Wet voorschriften bestrijdingsmiddelen BES
Artikel 8
Geldend
Geldend vanaf 10-10-2010
- Redactionele toelichting
Tekstplaatsing van de Landsverordening van de 18de juli 1961 houdende voorschriften in het belang van de volksgezondheid met betrekking tot bestrijdingsmiddelen van schadelijke dieren en planten, zoals gewijzigd bij de Aanpassingswet openbare lichamen Bonaire, Sint Eustatius en Saba (17-05-2010, Stb. 350) en de Aanpassingsregeling BES-wetten (28-09-2010, Stcrt. 15040). Tijdstip iwtr.: 00.00 uur in Bonaire, Sint Eustatius en Saba. 06.00 uur in het Europese deel van Nederland.
- Bronpublicatie:
31-08-2010, Stb. 2010, 567 (uitgifte: 01-10-2010, kamerstukken/regelingnummer: -)
- Inwerkingtreding
10-10-2010
- Bronpublicatie inwerkingtreding:
30-09-2010, Stb. 2010, 389 (uitgifte: 01-01-2010, kamerstukken/regelingnummer: -)
- Vakgebied(en)
Agrarisch recht (V)
Ondernemingsrecht / Economische ordening
Gezondheidsrecht / Voedsel- en warenkwaliteit
1.
Met het toezicht op de naleving van het bij of krachtens deze wet bepaalde zijn belast de door Onze Minister aangewezen ambtenaren.

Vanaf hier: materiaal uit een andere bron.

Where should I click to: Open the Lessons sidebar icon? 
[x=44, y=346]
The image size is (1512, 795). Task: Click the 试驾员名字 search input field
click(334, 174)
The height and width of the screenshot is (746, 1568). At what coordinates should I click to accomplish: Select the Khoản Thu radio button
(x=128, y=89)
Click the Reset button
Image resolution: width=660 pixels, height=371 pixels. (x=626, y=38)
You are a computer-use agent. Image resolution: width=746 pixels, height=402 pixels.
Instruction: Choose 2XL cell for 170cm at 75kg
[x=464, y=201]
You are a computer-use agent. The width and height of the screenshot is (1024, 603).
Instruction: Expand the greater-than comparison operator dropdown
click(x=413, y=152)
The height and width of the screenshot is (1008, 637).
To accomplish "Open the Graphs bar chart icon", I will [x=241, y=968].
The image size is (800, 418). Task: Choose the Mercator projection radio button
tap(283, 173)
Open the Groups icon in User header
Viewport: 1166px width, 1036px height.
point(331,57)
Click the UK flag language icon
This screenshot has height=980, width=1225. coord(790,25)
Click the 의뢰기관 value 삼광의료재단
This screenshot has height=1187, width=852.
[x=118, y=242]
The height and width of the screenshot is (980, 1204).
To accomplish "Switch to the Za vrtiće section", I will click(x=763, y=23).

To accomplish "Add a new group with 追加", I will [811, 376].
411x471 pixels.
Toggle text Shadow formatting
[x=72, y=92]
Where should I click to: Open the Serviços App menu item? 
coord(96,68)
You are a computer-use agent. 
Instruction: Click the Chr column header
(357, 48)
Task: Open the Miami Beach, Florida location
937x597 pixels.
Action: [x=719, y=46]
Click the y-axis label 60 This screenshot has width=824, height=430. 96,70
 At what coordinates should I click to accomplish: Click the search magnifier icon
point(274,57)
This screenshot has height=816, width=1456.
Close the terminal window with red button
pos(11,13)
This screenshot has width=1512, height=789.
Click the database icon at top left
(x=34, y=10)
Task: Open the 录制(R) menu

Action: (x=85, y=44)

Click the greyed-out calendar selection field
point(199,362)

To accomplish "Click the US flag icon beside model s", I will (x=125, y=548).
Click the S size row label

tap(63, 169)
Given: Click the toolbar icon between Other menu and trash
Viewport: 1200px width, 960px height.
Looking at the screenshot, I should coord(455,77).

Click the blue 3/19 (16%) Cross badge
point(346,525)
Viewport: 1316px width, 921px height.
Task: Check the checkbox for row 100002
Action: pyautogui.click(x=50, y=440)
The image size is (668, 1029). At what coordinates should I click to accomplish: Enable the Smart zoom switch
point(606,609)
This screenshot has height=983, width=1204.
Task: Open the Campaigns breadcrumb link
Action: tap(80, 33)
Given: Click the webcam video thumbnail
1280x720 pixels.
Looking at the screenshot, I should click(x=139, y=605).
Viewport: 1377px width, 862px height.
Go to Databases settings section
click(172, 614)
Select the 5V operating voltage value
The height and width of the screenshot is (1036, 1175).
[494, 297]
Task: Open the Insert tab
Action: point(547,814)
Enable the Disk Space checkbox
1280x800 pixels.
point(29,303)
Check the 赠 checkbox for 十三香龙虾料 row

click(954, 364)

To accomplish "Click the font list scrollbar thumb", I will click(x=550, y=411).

Een zodanige aanwijzing wordt bekendgemaakt in de Staatscourant.
2.
De in het eerste lid bedoelde ambtenaren zijn, uitsluitend voor zover dat voor de vervulling van hun taak redelijkerwijze noodzakelijk is, bevoegd:
- a.
alle inlichtingen te vragen;
- b.
inzage te verlangen van alle boeken, bescheiden en andere informatiedragers en daarvan afschrift te nemen of deze daartoe tijdelijk mee te nemen;
- c.
goederen aan opneming en onderzoek te onderwerpen, deze daartoe tijdelijk mee te nemen en daarvan monsters te nemen;
- d.
alle plaatsen, met uitzondering van woningen zonder de uitdrukkelijke toestemming van de bewoner, te betreden, vergezeld van door hen aangewezen personen;
- e.
vaartuigen, stilstaande voertuigen en de lading daarvan te onderzoeken.
3.
Zo nodig, wordt de toegang tot een plaats als bedoeld in het tweede lid, onderdeel d, verschaft met behulp van de sterke arm.
4.
Bij ministeriële regeling kunnen regels worden gesteld met betrekking tot de wijze van taakuitoefening van de in het eerste lid bedoelde ambtenaren.
5.
Een ieder is verplicht aan de in het eerste lid bedoelde ambtenaren alle medewerking te verlenen die op grond van het tweede lid wordt gevorderd.